§ Exercise materials:
= Beginning of Section =

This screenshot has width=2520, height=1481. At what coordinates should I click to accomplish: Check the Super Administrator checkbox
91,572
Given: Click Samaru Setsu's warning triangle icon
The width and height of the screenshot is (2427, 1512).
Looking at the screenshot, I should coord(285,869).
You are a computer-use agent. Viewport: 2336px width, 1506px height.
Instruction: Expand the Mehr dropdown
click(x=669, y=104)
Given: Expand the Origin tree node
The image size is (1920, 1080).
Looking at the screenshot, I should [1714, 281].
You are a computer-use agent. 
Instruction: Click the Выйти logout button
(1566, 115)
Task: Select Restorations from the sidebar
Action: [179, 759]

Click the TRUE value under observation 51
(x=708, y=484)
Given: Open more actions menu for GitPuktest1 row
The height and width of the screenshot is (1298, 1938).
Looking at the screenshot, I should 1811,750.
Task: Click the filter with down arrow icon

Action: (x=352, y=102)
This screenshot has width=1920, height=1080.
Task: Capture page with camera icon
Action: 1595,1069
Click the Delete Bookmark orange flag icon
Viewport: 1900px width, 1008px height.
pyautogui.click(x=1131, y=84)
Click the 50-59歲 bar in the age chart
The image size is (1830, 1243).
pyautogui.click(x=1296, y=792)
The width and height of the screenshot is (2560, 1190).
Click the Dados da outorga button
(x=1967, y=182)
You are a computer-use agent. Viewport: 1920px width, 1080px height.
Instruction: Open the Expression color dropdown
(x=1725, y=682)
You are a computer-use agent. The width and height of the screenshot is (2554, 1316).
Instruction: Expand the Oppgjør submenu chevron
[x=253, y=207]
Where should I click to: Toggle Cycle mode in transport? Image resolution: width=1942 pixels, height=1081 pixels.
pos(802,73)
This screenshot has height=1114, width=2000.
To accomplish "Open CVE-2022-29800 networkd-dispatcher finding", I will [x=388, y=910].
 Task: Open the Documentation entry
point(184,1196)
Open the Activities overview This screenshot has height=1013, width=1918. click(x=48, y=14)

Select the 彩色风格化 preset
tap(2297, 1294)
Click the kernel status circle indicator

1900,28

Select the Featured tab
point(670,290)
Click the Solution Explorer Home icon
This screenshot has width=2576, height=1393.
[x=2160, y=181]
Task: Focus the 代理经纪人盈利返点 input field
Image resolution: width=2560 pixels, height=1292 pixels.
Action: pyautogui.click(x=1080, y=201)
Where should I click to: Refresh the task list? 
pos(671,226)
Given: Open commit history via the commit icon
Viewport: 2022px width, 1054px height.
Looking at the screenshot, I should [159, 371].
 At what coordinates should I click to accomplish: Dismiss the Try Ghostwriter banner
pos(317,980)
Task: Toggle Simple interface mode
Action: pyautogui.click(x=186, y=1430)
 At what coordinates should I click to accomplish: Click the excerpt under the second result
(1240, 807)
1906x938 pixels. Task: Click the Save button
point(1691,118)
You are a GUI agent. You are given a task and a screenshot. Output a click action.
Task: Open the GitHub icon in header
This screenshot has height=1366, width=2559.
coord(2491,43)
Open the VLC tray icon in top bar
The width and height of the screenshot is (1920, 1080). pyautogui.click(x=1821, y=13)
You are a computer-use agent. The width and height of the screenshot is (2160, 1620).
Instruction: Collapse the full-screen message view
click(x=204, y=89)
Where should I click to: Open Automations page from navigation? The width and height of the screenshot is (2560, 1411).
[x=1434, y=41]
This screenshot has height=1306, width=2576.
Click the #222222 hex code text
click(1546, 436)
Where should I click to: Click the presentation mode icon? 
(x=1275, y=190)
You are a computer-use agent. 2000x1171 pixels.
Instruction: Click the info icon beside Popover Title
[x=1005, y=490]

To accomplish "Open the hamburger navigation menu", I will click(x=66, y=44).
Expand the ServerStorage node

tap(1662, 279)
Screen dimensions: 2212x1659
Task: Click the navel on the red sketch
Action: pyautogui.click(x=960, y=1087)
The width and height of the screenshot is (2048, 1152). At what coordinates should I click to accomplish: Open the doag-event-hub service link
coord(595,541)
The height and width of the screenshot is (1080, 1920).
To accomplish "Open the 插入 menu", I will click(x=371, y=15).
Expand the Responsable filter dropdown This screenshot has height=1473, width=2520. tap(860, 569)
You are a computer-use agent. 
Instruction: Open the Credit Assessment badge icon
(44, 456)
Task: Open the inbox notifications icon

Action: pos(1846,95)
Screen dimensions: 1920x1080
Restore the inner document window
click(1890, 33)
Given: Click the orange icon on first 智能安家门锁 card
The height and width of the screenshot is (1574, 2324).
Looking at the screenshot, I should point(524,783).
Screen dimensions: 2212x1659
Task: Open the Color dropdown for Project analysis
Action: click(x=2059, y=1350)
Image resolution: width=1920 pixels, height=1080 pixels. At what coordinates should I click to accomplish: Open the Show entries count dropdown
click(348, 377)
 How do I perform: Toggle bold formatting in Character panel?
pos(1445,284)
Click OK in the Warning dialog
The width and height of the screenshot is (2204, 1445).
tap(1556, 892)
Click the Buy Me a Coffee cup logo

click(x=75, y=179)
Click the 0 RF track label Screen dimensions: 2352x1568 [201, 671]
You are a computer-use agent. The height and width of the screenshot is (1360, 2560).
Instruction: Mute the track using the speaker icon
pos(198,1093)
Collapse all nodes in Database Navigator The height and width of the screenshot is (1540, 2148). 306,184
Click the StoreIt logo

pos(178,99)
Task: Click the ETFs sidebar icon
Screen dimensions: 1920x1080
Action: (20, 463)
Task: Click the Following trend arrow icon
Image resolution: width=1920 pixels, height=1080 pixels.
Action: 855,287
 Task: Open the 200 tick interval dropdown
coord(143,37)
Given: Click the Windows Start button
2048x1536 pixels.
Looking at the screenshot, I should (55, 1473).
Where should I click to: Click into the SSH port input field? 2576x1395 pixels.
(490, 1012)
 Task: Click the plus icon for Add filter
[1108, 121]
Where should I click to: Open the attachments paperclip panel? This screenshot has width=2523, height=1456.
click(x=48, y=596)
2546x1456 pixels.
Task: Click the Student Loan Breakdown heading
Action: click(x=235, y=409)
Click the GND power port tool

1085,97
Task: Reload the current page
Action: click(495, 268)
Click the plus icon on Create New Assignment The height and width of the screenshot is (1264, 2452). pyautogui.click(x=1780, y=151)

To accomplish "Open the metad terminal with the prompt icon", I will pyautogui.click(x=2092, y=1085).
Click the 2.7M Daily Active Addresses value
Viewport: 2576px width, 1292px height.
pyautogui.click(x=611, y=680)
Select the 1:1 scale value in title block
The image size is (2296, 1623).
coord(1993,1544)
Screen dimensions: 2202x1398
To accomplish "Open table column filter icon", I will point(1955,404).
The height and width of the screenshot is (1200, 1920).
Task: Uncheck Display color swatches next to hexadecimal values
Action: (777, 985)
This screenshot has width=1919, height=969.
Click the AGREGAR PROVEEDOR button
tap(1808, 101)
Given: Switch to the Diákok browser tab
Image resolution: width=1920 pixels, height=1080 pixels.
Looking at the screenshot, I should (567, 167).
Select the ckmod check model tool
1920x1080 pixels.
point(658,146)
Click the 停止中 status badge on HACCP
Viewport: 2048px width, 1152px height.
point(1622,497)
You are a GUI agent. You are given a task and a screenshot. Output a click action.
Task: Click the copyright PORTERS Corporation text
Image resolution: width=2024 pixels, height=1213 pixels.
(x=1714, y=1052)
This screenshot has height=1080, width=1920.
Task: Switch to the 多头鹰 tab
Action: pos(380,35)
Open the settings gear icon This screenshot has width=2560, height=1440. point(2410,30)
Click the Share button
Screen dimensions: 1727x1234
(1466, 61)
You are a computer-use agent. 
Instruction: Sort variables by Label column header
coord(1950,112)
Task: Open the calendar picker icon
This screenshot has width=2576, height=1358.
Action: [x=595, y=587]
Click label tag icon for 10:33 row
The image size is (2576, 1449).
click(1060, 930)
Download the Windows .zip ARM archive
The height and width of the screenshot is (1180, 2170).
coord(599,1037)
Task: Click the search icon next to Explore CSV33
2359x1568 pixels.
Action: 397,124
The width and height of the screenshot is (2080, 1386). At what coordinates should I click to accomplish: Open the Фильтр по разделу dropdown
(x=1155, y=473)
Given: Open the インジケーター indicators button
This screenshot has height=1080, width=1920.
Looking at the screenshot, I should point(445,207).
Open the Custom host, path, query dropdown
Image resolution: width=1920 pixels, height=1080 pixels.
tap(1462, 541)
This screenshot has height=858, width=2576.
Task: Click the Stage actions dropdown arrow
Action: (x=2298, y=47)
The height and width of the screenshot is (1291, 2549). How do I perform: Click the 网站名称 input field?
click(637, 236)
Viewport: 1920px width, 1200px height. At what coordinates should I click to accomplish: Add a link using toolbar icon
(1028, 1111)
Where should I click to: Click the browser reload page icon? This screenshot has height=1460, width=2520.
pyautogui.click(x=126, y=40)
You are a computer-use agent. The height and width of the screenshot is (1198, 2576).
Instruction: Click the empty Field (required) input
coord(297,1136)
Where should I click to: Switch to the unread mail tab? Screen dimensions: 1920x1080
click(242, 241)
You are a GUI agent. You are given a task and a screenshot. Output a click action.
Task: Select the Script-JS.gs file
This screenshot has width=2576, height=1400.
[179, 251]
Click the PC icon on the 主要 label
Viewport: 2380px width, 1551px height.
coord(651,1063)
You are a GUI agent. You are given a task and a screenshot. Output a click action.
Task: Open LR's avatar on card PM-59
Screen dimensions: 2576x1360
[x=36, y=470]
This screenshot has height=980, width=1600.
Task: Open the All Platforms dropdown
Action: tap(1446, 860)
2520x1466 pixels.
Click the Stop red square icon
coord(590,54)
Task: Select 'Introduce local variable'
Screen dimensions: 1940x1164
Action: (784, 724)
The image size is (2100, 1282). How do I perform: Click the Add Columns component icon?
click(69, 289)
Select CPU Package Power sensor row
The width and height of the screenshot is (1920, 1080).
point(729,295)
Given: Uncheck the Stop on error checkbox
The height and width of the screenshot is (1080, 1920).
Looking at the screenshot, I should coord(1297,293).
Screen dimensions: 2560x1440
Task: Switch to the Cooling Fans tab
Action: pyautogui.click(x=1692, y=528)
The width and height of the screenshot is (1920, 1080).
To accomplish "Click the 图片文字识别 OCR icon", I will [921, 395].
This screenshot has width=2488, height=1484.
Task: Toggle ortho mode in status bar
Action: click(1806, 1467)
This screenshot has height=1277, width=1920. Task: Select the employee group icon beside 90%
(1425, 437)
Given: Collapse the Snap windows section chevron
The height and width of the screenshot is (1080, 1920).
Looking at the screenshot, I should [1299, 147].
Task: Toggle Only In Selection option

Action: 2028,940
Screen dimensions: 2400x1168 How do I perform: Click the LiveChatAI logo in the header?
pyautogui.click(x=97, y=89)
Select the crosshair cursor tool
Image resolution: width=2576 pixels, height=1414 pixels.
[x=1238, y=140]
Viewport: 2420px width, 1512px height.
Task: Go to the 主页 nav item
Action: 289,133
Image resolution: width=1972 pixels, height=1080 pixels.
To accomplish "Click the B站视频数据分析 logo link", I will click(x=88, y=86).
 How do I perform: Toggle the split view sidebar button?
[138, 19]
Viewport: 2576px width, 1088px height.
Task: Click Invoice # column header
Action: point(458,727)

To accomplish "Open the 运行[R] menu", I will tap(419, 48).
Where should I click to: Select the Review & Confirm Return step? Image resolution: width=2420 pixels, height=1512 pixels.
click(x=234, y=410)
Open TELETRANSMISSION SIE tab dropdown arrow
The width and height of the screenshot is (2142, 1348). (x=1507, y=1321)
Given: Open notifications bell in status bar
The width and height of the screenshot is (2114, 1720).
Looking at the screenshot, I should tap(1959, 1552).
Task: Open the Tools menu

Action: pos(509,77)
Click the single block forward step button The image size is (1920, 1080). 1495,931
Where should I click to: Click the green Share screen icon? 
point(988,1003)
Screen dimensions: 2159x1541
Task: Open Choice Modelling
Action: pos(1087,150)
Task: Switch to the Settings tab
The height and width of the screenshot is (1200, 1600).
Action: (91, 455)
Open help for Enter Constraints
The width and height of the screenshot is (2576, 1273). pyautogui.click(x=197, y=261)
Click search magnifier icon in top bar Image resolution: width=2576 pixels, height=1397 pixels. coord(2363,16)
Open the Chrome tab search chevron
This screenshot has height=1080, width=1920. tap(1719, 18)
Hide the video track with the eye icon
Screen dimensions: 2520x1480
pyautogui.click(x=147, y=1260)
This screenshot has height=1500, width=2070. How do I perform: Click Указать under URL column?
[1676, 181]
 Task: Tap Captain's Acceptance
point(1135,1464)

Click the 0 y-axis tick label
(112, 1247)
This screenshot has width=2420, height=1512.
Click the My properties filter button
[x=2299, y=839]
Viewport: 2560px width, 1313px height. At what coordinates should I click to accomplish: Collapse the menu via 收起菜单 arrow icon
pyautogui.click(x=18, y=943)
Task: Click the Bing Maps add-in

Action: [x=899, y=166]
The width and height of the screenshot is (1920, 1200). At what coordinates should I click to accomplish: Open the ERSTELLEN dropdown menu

= End of Section =

§ Work task:
A count alone is required. How many lines in the entries contain the string "card"?

§ Response below:
2